Я кладу руки ему на плечо.
— Я думал, ты сегодня отоспишься, — замечает Платон. — Всю ночь за рулем…
Переведя на меня взгляд, Дан бормочет:
— Не спалось…
Я успеваю поймать взгляд, которым Платон проводит черту по моему лицу, — колючий и холодный. В ответ я растягиваю губы в улыбке и поднимаю подбородок.
Глава 3
Мы проходим к столику, за которым уже собралось человек восемь.
Все это — компания Осадчих.
Мой парень здесь любимец. Он умеет вызывать к себе уважение, ничего специально не делая. Это его природная способность или наследственность, а может, исключительность. И он своих обожателей никогда не подводит. Всегда оправдывает их ожидания, их мнение о себе. Его ответное уважение — это не единорог. Данияр уважает много кого, не стесняясь, и он знает, что я не уважаю никого…

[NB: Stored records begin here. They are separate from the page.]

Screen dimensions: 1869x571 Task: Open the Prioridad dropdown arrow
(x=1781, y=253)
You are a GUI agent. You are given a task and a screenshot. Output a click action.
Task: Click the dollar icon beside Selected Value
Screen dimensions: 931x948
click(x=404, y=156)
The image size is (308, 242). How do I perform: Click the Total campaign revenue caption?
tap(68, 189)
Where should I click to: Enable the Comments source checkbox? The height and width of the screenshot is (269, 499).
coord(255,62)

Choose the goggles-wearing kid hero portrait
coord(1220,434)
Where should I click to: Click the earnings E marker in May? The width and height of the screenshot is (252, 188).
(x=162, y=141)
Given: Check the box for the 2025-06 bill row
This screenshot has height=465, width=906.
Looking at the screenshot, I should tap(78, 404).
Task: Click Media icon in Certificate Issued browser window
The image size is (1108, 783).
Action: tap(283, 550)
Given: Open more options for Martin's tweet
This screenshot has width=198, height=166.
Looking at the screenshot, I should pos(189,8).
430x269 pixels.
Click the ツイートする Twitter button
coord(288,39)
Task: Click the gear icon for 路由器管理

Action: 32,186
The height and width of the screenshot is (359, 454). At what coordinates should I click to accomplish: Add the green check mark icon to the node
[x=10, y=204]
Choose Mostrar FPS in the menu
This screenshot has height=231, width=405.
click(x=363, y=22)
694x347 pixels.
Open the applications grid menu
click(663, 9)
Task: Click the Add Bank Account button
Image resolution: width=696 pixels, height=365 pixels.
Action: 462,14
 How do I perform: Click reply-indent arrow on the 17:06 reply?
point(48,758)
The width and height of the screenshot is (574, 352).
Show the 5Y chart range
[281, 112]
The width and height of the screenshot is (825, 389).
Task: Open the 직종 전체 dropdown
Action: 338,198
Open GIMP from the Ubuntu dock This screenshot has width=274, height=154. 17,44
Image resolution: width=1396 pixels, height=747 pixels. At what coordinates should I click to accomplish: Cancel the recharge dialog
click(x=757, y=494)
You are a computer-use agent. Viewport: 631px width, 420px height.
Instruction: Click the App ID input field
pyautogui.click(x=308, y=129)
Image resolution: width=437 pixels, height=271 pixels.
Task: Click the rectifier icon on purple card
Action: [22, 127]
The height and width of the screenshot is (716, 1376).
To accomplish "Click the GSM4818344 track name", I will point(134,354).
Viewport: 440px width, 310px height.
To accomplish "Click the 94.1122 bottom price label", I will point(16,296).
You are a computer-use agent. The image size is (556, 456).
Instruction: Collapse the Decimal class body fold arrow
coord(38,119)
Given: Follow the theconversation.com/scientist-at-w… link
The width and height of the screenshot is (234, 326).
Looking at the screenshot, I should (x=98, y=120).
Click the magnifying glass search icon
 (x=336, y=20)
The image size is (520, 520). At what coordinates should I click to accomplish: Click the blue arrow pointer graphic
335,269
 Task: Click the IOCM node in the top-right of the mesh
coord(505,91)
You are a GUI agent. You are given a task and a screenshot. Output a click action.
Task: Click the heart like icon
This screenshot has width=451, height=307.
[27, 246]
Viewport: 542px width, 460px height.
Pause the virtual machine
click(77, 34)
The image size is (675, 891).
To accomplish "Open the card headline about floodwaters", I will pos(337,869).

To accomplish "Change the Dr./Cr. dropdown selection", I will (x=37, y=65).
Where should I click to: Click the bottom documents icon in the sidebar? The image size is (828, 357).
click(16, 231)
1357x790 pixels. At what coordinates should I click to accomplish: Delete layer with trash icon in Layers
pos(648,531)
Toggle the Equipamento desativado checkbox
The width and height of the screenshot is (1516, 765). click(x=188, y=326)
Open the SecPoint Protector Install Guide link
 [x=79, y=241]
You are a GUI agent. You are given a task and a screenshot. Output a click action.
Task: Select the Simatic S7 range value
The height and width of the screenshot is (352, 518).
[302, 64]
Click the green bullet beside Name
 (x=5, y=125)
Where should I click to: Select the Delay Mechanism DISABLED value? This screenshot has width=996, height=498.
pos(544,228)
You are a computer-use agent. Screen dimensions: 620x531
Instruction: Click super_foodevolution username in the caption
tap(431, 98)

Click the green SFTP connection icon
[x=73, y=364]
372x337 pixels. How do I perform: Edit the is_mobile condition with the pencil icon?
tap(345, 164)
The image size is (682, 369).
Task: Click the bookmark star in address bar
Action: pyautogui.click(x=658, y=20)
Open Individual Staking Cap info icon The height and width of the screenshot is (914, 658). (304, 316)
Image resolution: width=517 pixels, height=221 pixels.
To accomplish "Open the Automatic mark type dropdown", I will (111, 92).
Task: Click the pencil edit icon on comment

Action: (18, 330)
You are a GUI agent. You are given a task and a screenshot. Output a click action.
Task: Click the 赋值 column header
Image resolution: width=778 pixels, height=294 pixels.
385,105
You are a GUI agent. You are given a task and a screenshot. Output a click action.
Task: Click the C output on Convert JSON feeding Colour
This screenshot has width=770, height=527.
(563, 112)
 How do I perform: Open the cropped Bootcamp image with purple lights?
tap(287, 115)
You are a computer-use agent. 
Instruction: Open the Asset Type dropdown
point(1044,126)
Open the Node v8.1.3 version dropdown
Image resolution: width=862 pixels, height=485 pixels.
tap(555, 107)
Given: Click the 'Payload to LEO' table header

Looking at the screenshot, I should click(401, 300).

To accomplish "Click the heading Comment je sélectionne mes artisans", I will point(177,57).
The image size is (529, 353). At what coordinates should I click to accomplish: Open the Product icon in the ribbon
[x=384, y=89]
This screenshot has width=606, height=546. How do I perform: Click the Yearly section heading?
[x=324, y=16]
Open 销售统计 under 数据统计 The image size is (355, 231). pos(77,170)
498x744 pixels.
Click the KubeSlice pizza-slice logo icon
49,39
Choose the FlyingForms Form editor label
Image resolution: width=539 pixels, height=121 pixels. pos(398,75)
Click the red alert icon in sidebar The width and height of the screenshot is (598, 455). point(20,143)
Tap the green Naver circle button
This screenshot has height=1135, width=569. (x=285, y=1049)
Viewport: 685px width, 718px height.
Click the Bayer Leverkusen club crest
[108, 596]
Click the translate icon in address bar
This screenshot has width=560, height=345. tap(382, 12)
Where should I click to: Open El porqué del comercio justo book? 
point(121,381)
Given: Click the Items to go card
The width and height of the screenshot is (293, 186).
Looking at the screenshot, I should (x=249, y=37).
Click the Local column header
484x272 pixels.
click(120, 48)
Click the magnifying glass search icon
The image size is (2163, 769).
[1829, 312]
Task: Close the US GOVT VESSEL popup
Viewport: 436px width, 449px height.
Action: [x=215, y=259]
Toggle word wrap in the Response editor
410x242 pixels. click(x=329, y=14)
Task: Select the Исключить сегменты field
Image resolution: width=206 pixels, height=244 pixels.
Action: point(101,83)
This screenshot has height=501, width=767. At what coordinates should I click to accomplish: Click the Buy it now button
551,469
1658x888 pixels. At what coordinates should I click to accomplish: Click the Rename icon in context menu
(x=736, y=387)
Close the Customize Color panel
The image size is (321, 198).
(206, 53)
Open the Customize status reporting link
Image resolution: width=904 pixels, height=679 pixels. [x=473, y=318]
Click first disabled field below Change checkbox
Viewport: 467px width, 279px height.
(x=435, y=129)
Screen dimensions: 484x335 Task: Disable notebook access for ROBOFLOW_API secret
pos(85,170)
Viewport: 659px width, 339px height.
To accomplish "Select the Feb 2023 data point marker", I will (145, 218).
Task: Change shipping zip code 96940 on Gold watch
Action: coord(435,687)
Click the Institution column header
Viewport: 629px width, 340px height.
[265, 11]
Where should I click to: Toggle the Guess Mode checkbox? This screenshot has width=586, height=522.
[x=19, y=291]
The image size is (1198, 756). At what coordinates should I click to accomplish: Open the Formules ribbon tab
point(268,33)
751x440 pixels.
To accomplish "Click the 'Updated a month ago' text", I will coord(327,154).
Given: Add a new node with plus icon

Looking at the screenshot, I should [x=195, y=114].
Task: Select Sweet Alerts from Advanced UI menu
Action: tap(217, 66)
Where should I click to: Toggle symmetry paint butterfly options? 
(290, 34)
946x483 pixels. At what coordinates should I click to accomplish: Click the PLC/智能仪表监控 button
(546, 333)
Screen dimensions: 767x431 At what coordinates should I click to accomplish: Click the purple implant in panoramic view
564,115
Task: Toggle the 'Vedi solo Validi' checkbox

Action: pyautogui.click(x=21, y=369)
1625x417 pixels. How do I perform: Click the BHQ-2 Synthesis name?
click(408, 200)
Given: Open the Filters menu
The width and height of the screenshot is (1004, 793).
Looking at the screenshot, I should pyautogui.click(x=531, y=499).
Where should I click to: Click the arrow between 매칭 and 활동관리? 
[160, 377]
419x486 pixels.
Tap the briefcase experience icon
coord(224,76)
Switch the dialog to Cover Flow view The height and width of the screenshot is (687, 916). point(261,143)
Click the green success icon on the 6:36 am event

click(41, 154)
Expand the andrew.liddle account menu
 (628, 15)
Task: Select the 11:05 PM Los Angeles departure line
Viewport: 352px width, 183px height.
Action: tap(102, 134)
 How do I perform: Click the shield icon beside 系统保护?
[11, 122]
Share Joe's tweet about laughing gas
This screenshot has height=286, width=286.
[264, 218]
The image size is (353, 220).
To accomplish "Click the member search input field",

На мне — взгляды, как всегда.
В основном сдержанные. В открытую сказать, насколько меня здесь не любят, вряд ли кто-то посмеет. Вот уже два года свое отношение ко мне все эти люди выражают молча.
Данияр усаживается на диван и тащит меня следом.
Я не сопротивляюсь — падаю к нему на колени и обнимаю за шею. Осадчий кладет ладонь на мое бедро, чуть подавшись вперед вместе со мной, протягивает руку парню, который для рукопожатия почти перевесился через стол.